**Exercise requirements:** For the material that follows, return exactly the lines from the one with "click here (128, 1955)" through the one with "Kirim Komentar (34, 2232)", both ends included.

□ □ □ □ □

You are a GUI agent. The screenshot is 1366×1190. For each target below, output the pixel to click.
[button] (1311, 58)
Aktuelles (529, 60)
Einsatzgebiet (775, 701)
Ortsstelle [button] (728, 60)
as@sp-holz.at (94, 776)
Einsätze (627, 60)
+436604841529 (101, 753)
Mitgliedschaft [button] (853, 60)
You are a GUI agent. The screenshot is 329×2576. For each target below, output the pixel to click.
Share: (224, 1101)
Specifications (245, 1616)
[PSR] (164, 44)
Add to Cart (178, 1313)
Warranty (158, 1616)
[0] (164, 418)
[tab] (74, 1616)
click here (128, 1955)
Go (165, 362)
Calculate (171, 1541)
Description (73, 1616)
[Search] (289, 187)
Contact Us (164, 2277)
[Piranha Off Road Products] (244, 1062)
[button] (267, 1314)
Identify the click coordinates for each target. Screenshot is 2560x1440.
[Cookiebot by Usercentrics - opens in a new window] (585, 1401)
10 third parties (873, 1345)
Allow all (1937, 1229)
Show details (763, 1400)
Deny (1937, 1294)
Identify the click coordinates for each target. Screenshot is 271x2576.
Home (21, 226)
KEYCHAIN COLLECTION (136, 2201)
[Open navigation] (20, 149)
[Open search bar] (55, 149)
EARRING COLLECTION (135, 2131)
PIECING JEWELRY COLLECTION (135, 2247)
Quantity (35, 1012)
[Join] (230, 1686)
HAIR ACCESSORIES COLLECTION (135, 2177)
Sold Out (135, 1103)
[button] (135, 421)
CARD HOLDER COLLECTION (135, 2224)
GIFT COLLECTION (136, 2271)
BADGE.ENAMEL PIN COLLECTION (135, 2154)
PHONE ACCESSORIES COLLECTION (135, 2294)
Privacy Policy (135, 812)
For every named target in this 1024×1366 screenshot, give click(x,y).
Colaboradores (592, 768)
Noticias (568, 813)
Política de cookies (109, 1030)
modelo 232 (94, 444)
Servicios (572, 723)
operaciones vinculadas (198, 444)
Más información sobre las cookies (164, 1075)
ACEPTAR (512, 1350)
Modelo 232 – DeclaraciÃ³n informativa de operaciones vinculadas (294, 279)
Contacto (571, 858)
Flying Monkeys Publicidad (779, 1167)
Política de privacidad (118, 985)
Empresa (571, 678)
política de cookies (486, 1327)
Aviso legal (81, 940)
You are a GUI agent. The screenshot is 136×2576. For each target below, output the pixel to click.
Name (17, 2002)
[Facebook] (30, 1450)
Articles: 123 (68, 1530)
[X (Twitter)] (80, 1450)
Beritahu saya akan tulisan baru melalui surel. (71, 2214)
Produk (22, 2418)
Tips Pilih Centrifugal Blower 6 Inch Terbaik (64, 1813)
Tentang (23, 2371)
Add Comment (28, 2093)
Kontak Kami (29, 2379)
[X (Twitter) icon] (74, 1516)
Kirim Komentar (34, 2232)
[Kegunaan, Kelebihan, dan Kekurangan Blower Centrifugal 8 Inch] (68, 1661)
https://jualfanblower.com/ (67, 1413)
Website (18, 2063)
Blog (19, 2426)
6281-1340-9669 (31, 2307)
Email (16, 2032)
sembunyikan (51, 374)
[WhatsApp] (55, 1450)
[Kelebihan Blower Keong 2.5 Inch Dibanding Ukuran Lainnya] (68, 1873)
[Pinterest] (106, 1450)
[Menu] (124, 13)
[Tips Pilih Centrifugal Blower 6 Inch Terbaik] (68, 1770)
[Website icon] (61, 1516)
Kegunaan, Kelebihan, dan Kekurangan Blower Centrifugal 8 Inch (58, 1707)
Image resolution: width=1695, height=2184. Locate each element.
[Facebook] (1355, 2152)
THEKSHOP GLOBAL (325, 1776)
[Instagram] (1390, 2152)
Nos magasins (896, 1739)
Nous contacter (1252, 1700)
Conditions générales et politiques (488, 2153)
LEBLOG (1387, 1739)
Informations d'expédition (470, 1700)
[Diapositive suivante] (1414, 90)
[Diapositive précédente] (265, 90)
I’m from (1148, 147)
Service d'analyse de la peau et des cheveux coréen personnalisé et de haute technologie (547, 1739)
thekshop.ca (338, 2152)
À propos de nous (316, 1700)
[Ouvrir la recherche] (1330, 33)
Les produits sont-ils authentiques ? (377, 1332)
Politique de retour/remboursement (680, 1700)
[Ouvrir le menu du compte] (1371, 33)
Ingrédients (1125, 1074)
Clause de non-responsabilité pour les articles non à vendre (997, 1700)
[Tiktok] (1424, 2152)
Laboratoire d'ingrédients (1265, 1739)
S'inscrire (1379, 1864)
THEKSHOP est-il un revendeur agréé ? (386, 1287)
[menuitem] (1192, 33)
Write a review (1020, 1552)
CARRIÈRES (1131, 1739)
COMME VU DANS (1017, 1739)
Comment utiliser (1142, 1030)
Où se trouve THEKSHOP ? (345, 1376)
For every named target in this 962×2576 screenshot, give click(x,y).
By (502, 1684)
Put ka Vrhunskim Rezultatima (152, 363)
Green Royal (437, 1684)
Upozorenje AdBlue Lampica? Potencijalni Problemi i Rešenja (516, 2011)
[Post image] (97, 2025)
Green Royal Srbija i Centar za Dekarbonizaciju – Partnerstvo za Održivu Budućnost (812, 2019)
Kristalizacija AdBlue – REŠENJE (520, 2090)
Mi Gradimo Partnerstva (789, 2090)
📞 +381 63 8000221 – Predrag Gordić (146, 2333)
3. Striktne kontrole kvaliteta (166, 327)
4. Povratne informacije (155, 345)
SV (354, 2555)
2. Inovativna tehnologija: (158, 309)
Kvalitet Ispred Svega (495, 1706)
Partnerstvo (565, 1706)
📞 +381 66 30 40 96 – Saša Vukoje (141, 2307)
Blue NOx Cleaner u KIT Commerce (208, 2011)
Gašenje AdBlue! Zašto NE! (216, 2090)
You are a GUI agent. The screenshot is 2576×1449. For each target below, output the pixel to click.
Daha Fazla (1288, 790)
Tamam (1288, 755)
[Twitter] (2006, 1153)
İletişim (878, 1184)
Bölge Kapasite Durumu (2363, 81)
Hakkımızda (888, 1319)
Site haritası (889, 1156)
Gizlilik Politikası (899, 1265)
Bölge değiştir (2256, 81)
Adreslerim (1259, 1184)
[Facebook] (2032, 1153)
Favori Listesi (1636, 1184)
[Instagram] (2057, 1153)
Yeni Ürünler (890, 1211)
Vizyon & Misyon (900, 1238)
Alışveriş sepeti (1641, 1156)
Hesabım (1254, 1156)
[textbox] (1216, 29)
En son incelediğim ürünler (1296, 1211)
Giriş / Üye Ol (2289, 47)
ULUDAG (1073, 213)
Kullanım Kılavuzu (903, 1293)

□ □ □ □ □

**Solution for this task:**
click here (128, 1955)
Go (165, 362)
Calculate (171, 1541)
Description (73, 1616)
[Search] (289, 187)
Contact Us (164, 2277)
[Piranha Off Road Products] (244, 1062)
[button] (267, 1314)
Identify the click coordinates for each target. Screenshot is 2560x1440.
[Cookiebot by Usercentrics - opens in a new window] (585, 1401)
10 third parties (873, 1345)
Allow all (1937, 1229)
Show details (763, 1400)
Deny (1937, 1294)
Identify the click coordinates for each target. Screenshot is 271x2576.
Home (21, 226)
KEYCHAIN COLLECTION (136, 2201)
[Open navigation] (20, 149)
[Open search bar] (55, 149)
EARRING COLLECTION (135, 2131)
PIECING JEWELRY COLLECTION (135, 2247)
Quantity (35, 1012)
[Join] (230, 1686)
HAIR ACCESSORIES COLLECTION (135, 2177)
Sold Out (135, 1103)
[button] (135, 421)
CARD HOLDER COLLECTION (135, 2224)
GIFT COLLECTION (136, 2271)
BADGE.ENAMEL PIN COLLECTION (135, 2154)
PHONE ACCESSORIES COLLECTION (135, 2294)
Privacy Policy (135, 812)
For every named target in this 1024×1366 screenshot, give click(x,y).
Colaboradores (592, 768)
Noticias (568, 813)
Política de cookies (109, 1030)
modelo 232 (94, 444)
Servicios (572, 723)
operaciones vinculadas (198, 444)
Más información sobre las cookies (164, 1075)
ACEPTAR (512, 1350)
Modelo 232 – DeclaraciÃ³n informativa de operaciones vinculadas (294, 279)
Contacto (571, 858)
Flying Monkeys Publicidad (779, 1167)
Política de privacidad (118, 985)
Empresa (571, 678)
política de cookies (486, 1327)
Aviso legal (81, 940)
You are a GUI agent. The screenshot is 136×2576. For each target below, output the pixel to click.
Name (17, 2002)
[Facebook] (30, 1450)
Articles: 123 (68, 1530)
[X (Twitter)] (80, 1450)
Beritahu saya akan tulisan baru melalui surel. (71, 2214)
Produk (22, 2418)
Tips Pilih Centrifugal Blower 6 Inch Terbaik (64, 1813)
Tentang (23, 2371)
Add Comment (28, 2093)
Kontak Kami (29, 2379)
[X (Twitter) icon] (74, 1516)
Kirim Komentar (34, 2232)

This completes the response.